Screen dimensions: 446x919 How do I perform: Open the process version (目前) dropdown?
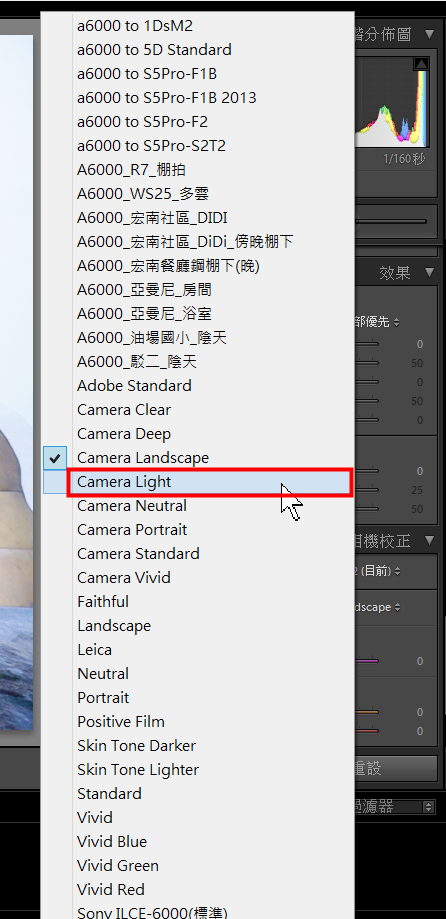pos(397,571)
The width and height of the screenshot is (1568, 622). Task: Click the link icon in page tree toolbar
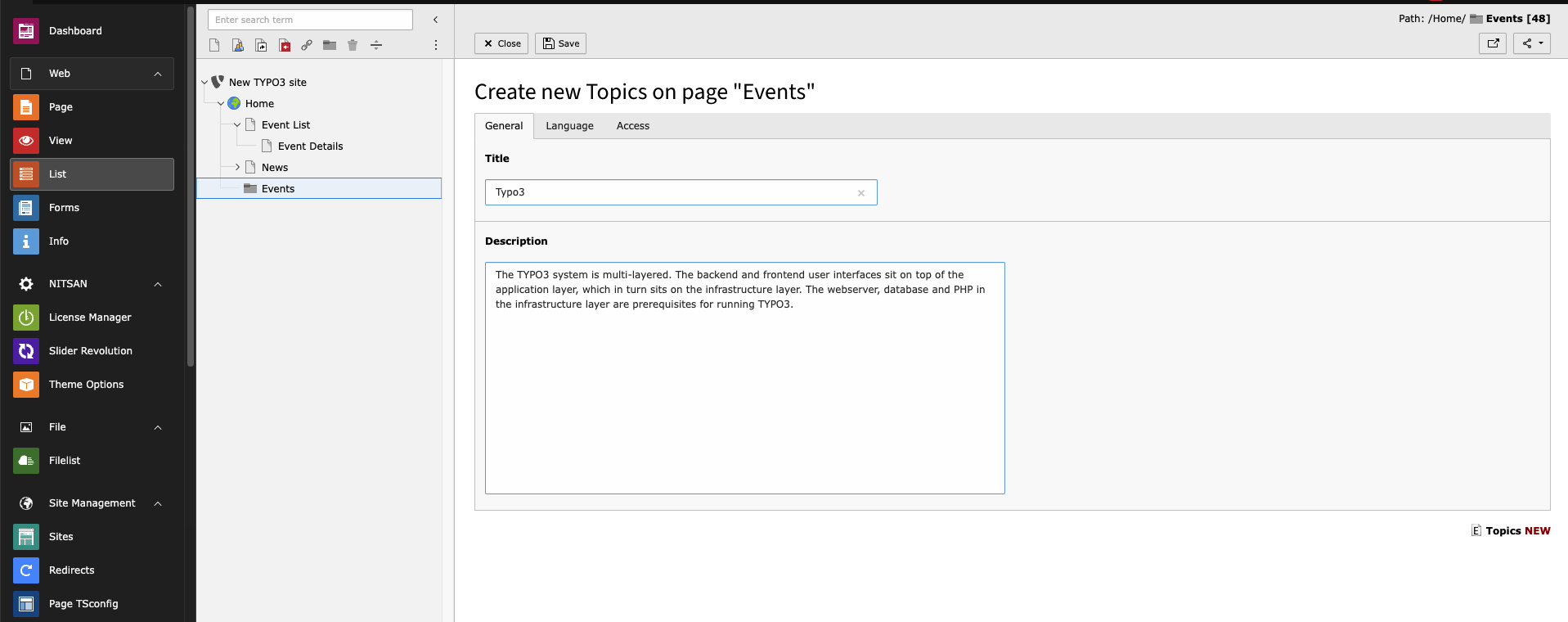[307, 45]
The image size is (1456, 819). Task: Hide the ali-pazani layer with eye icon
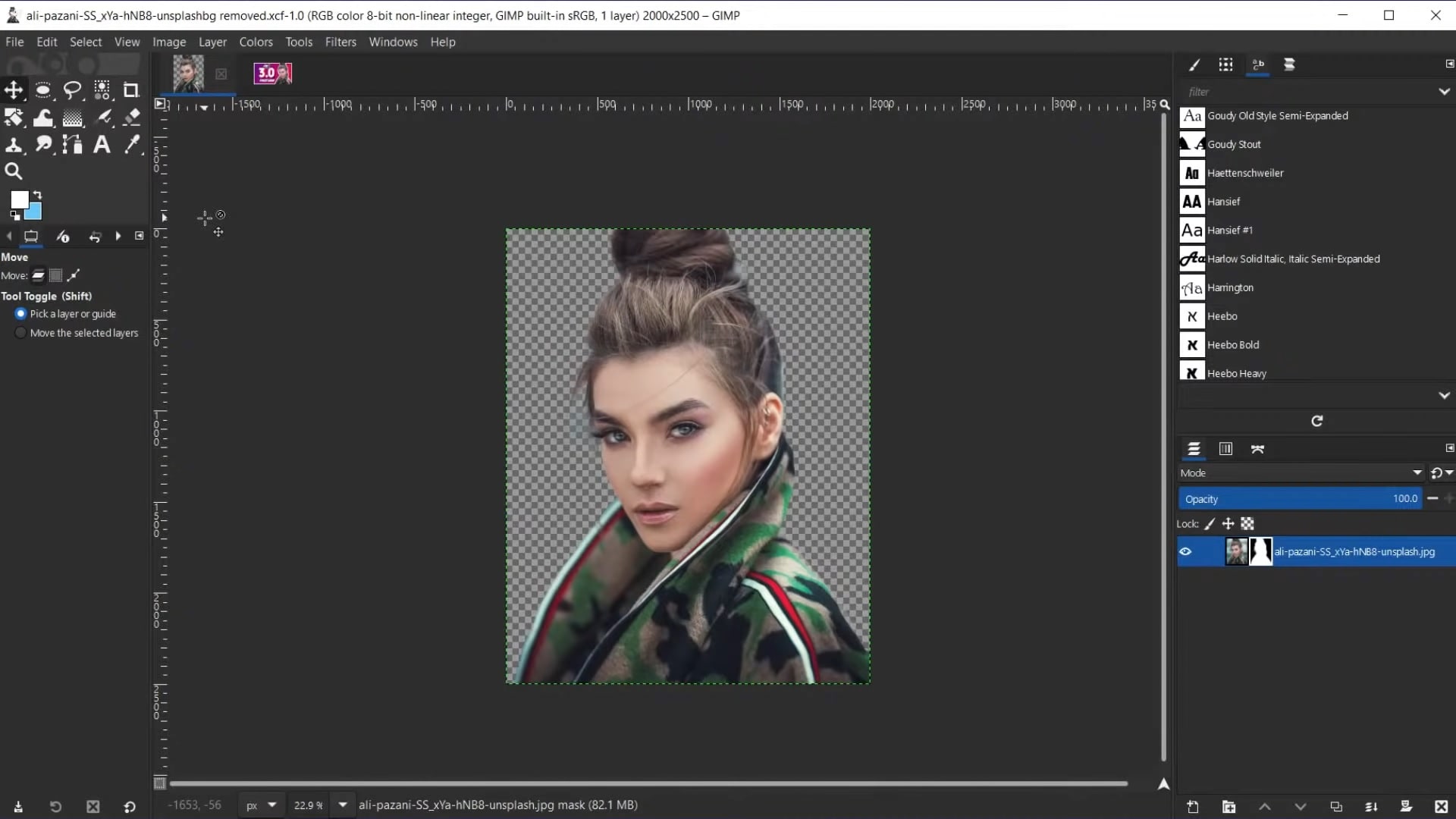1185,552
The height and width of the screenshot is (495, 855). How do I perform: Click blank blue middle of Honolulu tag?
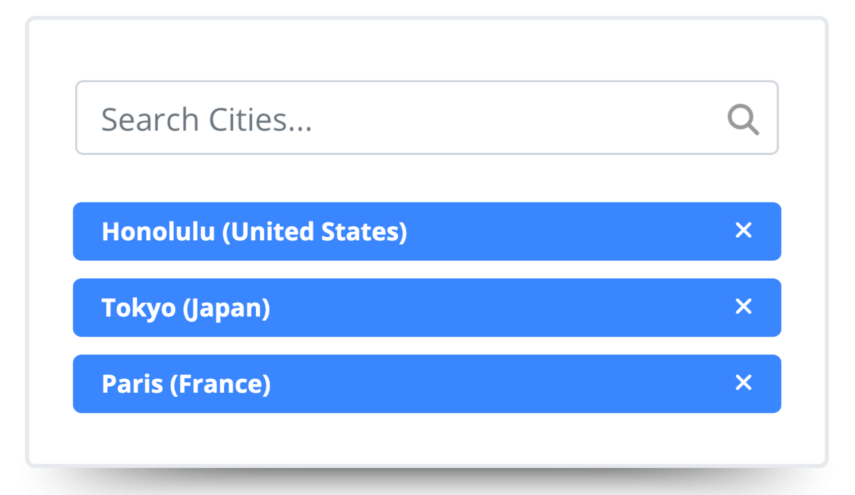(x=570, y=232)
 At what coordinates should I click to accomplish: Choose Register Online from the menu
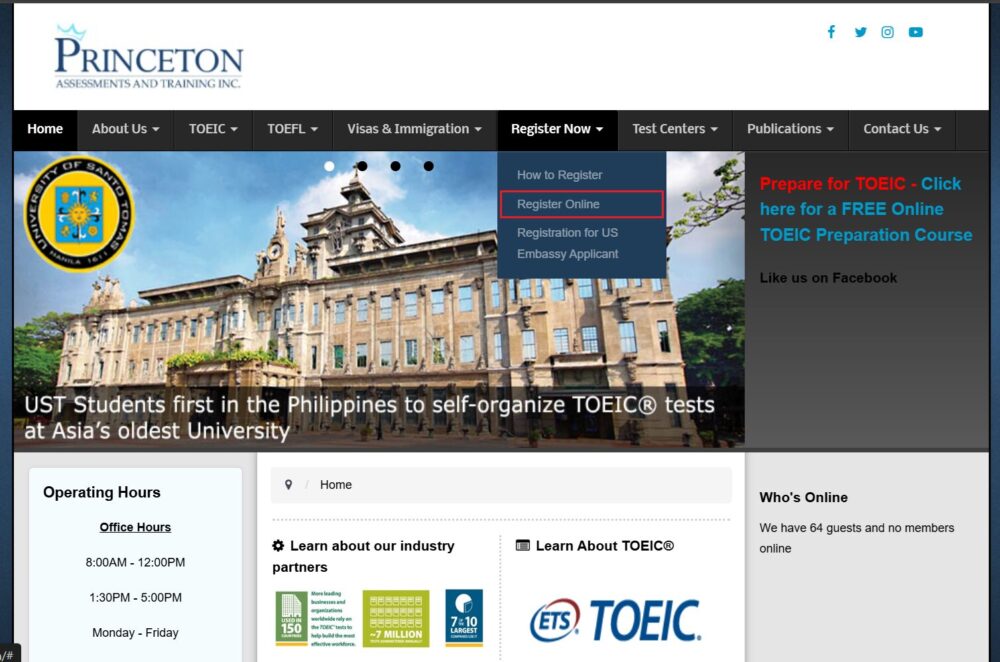[558, 204]
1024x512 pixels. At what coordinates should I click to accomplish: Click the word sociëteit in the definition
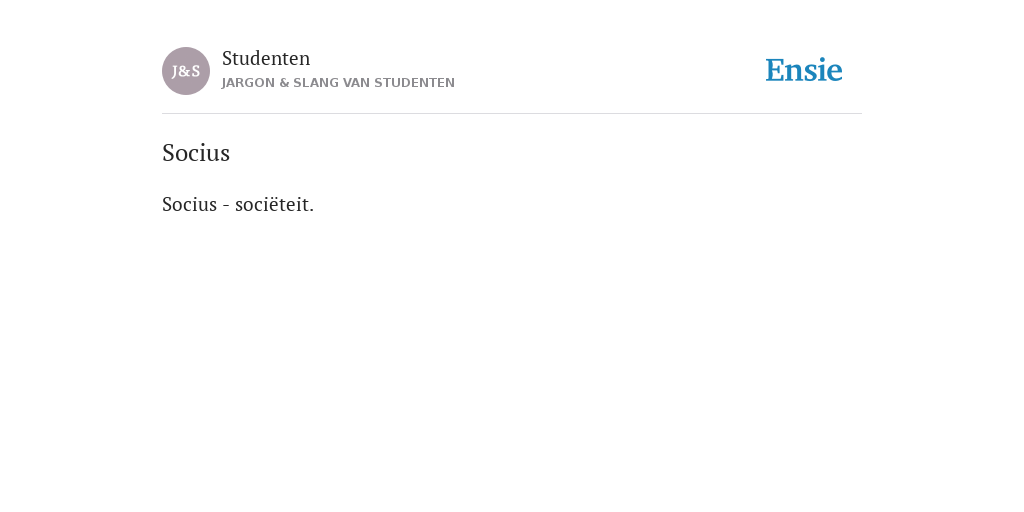[274, 204]
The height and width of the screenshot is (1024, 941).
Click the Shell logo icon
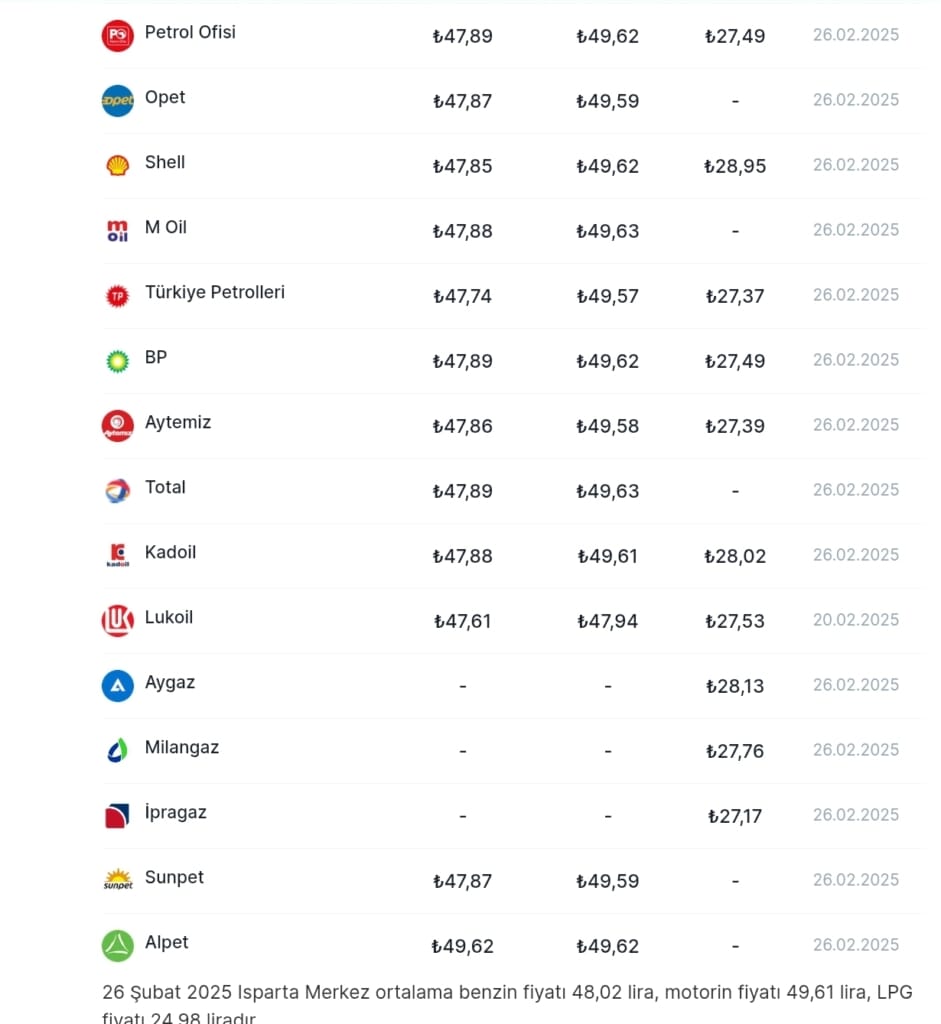click(117, 166)
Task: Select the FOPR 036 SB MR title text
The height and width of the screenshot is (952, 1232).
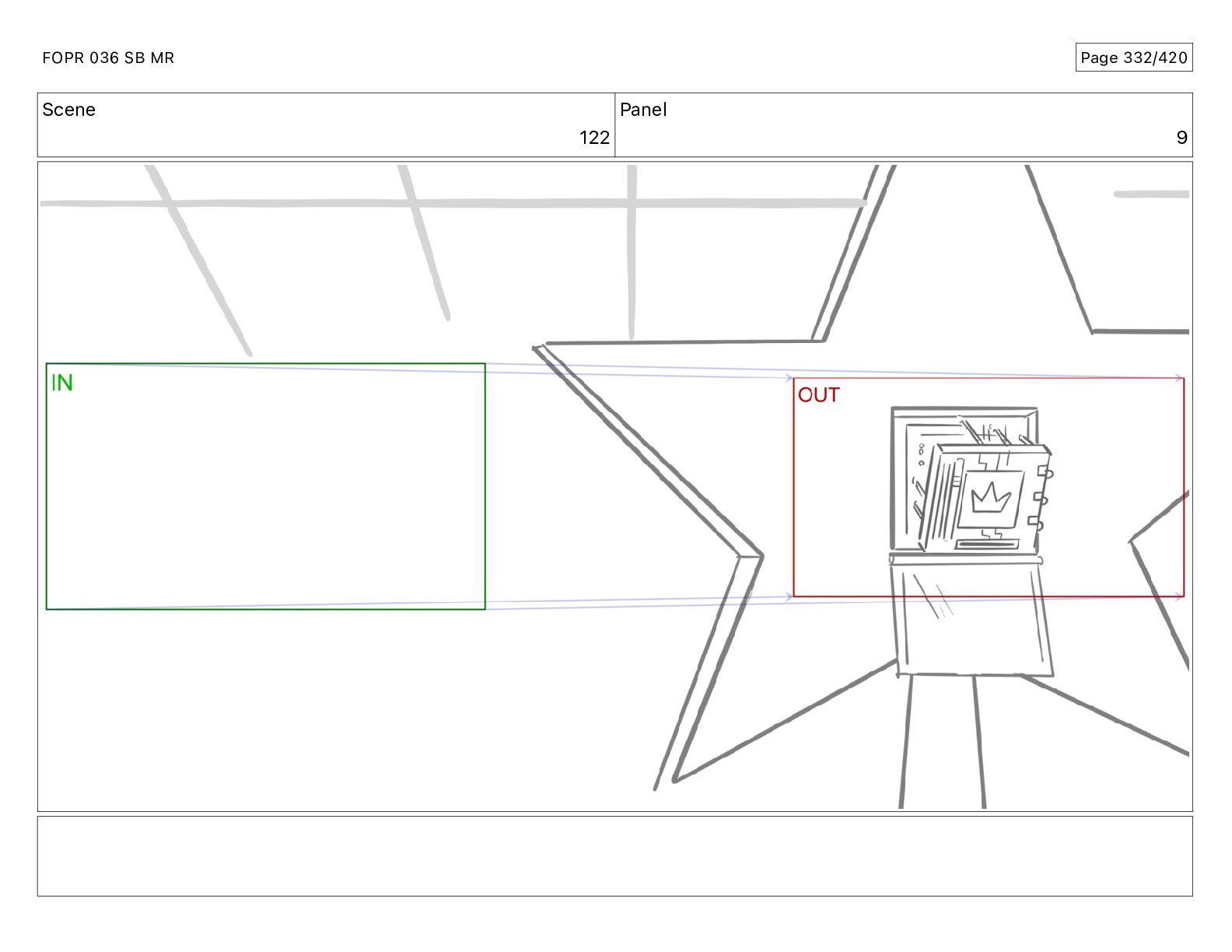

□ □ □ □ □

> [Problem description]
Reproduce the rows verbatim, from the line containing "1024x512 pixels. At" through the end of the rows, with both ends included. Omit the pictures.

> [Answer in full]
1024x512 pixels. At what coordinates should I click to accomplish: Click the word sociëteit in the definition
[274, 204]
The height and width of the screenshot is (1024, 941).
Click the Shell logo icon
click(117, 166)
Task: Select the FOPR 036 SB MR title text
The height and width of the screenshot is (952, 1232).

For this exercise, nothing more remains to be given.